I could see attaching preallocated memory to a tag, and having maps
that attempt to use this memory, but that's something else...

> If two different PCI controllers want to communicate directly passing DMA 
> buffers, technically one would need to translate the physical address for 
> device 1 to the physical address as seen by device 2. If this translation 
> table is sorted, the search will be rather quick.
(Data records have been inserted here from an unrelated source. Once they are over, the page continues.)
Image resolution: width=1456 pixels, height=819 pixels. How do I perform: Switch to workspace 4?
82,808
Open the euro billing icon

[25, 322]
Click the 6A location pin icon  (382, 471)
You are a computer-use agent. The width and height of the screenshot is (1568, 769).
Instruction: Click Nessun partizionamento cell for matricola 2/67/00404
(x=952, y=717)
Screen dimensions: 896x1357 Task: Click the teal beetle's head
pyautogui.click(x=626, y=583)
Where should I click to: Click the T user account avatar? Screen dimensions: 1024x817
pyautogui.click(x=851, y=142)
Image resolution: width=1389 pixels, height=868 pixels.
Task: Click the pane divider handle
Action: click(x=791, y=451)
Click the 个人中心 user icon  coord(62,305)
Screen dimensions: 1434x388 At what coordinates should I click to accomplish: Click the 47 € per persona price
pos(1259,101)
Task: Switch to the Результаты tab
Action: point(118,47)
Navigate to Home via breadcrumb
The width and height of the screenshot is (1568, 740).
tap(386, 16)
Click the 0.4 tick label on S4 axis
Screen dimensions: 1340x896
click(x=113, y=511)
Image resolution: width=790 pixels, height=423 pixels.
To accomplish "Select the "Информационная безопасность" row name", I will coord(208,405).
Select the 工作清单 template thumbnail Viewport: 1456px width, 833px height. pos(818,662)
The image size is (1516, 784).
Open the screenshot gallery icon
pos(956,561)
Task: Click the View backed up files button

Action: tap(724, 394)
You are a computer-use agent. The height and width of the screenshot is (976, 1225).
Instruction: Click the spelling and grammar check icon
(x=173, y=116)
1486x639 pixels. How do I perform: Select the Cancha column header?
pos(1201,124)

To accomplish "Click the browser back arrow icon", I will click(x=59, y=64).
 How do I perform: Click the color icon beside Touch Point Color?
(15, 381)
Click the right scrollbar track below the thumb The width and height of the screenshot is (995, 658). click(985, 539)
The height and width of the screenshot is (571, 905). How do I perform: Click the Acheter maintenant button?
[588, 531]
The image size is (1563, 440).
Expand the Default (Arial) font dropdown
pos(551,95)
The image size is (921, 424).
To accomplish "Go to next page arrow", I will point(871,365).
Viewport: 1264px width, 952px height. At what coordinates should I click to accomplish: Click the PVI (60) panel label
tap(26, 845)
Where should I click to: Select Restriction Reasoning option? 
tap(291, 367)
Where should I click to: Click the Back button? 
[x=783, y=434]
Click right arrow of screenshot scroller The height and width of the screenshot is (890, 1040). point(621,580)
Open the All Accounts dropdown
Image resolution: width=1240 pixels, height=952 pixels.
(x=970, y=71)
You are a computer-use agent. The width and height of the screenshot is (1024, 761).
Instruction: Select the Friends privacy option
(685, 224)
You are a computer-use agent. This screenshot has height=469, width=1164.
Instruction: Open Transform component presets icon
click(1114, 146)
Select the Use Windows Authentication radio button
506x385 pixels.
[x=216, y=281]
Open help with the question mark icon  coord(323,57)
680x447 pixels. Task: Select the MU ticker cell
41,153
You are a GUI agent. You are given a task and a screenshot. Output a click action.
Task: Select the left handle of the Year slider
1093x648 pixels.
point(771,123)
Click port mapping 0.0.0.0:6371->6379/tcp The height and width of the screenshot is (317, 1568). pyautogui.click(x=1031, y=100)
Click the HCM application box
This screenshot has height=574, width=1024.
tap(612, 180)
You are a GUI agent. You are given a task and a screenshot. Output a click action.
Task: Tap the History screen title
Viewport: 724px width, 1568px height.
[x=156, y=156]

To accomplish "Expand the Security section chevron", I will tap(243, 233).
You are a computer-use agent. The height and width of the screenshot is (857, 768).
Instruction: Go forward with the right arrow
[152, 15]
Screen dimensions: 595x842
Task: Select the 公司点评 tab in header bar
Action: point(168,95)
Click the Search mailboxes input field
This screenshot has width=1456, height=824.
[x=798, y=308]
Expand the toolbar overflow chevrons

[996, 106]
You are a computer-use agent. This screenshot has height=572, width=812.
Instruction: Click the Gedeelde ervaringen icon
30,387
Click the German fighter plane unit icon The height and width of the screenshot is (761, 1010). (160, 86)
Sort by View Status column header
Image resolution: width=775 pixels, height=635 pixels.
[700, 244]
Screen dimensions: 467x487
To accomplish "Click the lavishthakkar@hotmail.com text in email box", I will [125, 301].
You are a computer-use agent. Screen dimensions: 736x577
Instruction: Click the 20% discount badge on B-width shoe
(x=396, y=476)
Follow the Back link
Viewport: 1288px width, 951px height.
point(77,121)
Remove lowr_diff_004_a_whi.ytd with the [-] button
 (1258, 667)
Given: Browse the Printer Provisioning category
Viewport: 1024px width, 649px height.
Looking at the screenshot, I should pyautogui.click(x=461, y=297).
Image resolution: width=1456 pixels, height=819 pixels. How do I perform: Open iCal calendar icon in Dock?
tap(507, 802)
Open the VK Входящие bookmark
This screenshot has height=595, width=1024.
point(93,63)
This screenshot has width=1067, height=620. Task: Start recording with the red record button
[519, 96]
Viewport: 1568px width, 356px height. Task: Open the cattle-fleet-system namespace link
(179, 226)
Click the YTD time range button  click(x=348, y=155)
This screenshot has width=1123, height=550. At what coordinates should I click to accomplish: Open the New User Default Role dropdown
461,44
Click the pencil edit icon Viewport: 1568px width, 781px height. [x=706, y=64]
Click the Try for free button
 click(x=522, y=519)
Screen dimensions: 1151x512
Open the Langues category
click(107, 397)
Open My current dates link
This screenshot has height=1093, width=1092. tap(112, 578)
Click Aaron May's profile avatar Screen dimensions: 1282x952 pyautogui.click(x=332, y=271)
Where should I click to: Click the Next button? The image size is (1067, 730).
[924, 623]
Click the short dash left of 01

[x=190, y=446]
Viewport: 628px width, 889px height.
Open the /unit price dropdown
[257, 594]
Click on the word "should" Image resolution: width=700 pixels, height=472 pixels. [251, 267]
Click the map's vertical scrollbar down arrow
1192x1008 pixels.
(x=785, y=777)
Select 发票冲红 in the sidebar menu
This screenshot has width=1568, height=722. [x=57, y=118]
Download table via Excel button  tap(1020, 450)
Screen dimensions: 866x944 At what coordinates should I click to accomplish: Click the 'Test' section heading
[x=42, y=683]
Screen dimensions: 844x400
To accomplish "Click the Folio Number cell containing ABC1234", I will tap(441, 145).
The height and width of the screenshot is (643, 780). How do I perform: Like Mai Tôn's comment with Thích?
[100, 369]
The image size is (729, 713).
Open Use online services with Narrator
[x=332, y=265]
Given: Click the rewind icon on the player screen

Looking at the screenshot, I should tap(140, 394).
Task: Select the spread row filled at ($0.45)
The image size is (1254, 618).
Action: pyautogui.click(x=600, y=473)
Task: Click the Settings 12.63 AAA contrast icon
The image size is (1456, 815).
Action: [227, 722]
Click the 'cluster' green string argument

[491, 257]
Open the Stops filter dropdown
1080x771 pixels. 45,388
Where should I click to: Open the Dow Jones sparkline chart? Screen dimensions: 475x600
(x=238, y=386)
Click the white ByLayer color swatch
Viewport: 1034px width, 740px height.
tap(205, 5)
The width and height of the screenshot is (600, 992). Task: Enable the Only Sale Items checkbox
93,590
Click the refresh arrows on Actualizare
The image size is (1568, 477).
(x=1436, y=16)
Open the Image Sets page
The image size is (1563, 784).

Another approach is to 
> limit the number of translations:
> 
> #define N_MAX_PCI_TRANSLATE 4
> 
> struct usbd_page {
>         void                    *buffer; // virtual address
>         bus_size_t              physaddr[N_MAX_PCI_TRANSLATE];
>         bus_dma_tag_t           tag;
>         bus_dmamap_t            map;
>         uint32_t                length;
> };
> 
> Then PCI device 1 on bus X can use physaddr[0] and PCI device 2 on bus Y can 
> use physaddr[1]. If the physaddr[] is equal to some magic then the DMA buffer 
> is not reachable and must be bounced.
> 
> Then when two PCI devices talk together all they need to pass is a structure 
> like this:
> 
> struct usbd_page_cache {
>         struct usbd_page        *page_start;
>         uint32_t                page_offset_buf;
>         uint32_t                page_offset_end;
> };
> 
> And the required DMA address is looked up in some nanos.
> 
> Has someone been thinking about this topic before ?

There is no infastructure to support passing dma address between hardware
devices, and is complete unrelated to the issues raised above...  This
requires the ability to pass in a map to a tag and create a new map...
It is possible, as on the sun4v where you have two iommu's..  You'd have
to program on iommu to point to the other one, to support that...  But
it is rare to see devices to dma directly to each other...  You usually
end up dma'ing to main memory, and then having the other device dma it
out of memory..  The only time you need to dma between devices is if one
has local memory, and the other device is able to sanely populate it...
This is very rare...

Also, the PCI bus length can get quite long.. With PCIe, each device is
now it's own PCI bus, so you're starting to see PCI bus counts in the
10's and 20's, if not higher..  having an area of all of those, and
calculating them and filling them out sounds like a huge expense...

I'm a bit puzzeled as to what you wanted to solve, as the problem you
stated doesn't relate to the solutions you were thinking about...  Maybe
I'm missing something?  Can you give me an example of where cxgb is
writing to the memory on another pci bus, and not main memory?

P.S. I redirected to -arch as this seems more related than the other
lists...

-- 
  John-Mark Gurney				Voice: +1 415 225 5579

     "All that I will do, has been done, All that I have, has not."